Sagan a commencé à écrire à douze, treize ans, de la même façon que tous les enfants grands lecteurs parce qu'ils ne sont pas très doués pour les relations sociales et les compromis qu'elles imposent. Elle devint célèbre à dix-huit ans pour un roman ayant un retentissement mondial, Bonjour Tristesse. C'était selon Mauriac un « charmant petit monstre ». C'était aussi un auteur des plus modestes, des plus lucides sur son œuvre. Arrivant après Stendahl et Flaubert, ou Proust (elle emprunte son nom de plume à un de ses personnages), elle savait qu'elle n'arriverait pas à leurs chevilles mais tenta malgré tout de construire une œuvre conséquente. 

Elle s'étonnait grandement de son succès, rappelait lors des dédicaces qu'elle écrivait tout au plus pour deux ou trois personnes tout au plus et que leur avis comptait beaucoup plus que celui des critiques mondains. Comment se faisait-il à l'entendre que tant de lecteurs se passionnent pour ses livres qu'en plus elle écrivait très rapidement étant une surdouée de la littérature et non un de ces écrivailleurs laborieux qui a du mal à tirer à la ligne et qui pour se donner l'air important pose au guide du peuple. Elle ne méprisait pas pour autant les facilités que lui apportaient sa réussite, lui permettant de vivre ainsi qu'elle l'entendait quitte à s'y brûler les ailes, à s'acheter sa maison de Normandie non loin de Barneville à se réfugier parfois chez les siens à Cajarc.

Elle s'était rapprochée de la gauche et soutint François Mitterrand qui incarnait à ses yeux le retour d'une France moins soumise aux banques et au tout économique. On peut douter de la sincérité des convictions « d'homme de gauche » du président de la République élu le 10 mai 1981, ce « florentin » qui était aussi un grand séducteur ce qui sans doute plût à Sagan. Ce qui arriva quand elle voulut aller voir les étudiants en grande assemblée au théâtre de l'Odéon amuse encore. Ces messieurs, tous des héritiers, des fils de « bon » milieu, justement déjà imbus de tant d'esprit de sérieux la tancèrent car elle était venue en « Ferrari ».

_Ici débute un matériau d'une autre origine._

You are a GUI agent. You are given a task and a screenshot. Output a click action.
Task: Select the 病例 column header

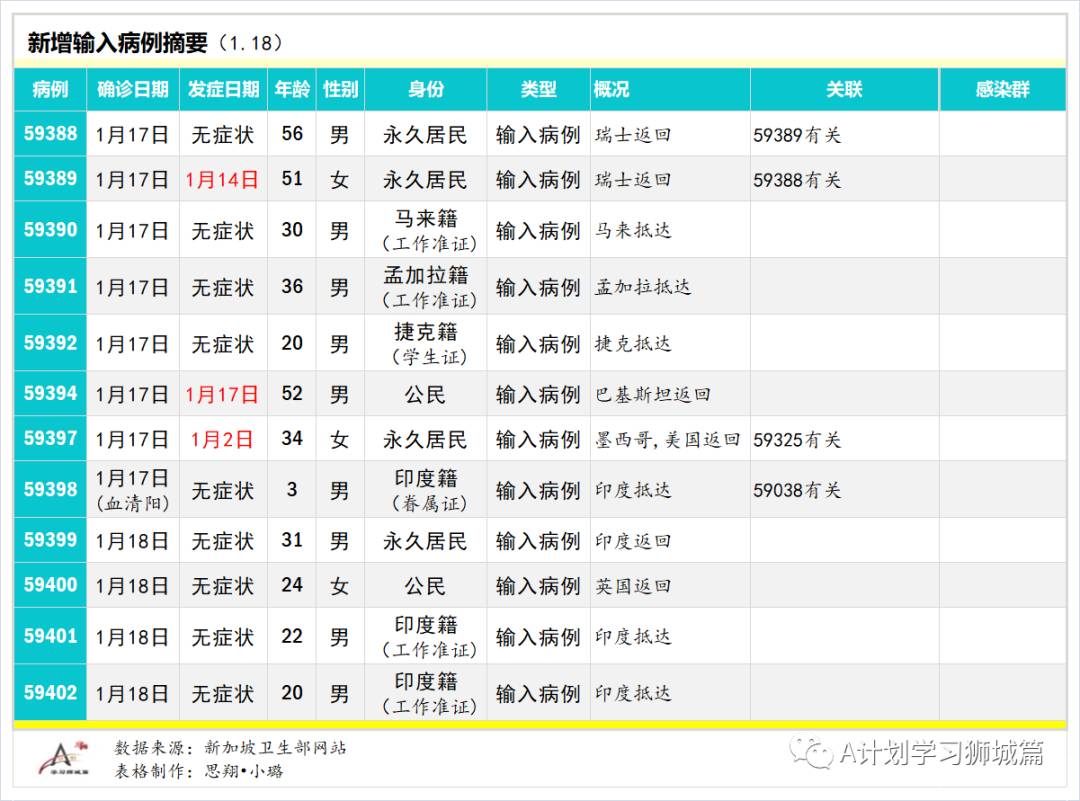(49, 89)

Elle leur répondit en singeant leur sévérité morale, se moquant d'eux : « C'était une Maserati ! ».

Notre époque est encore plus crépusculaire, on y chercherait vainement de ces esprits libres. Chacun essaie tant de correspondre à une norme, à un standard de vie, de faire « comme les autres ». Ils ne sont pas nombreux ceux qui essaient juste d'être eux-mêmes et de ne rien devoir à aucun gourou ou pseudo maître à penser.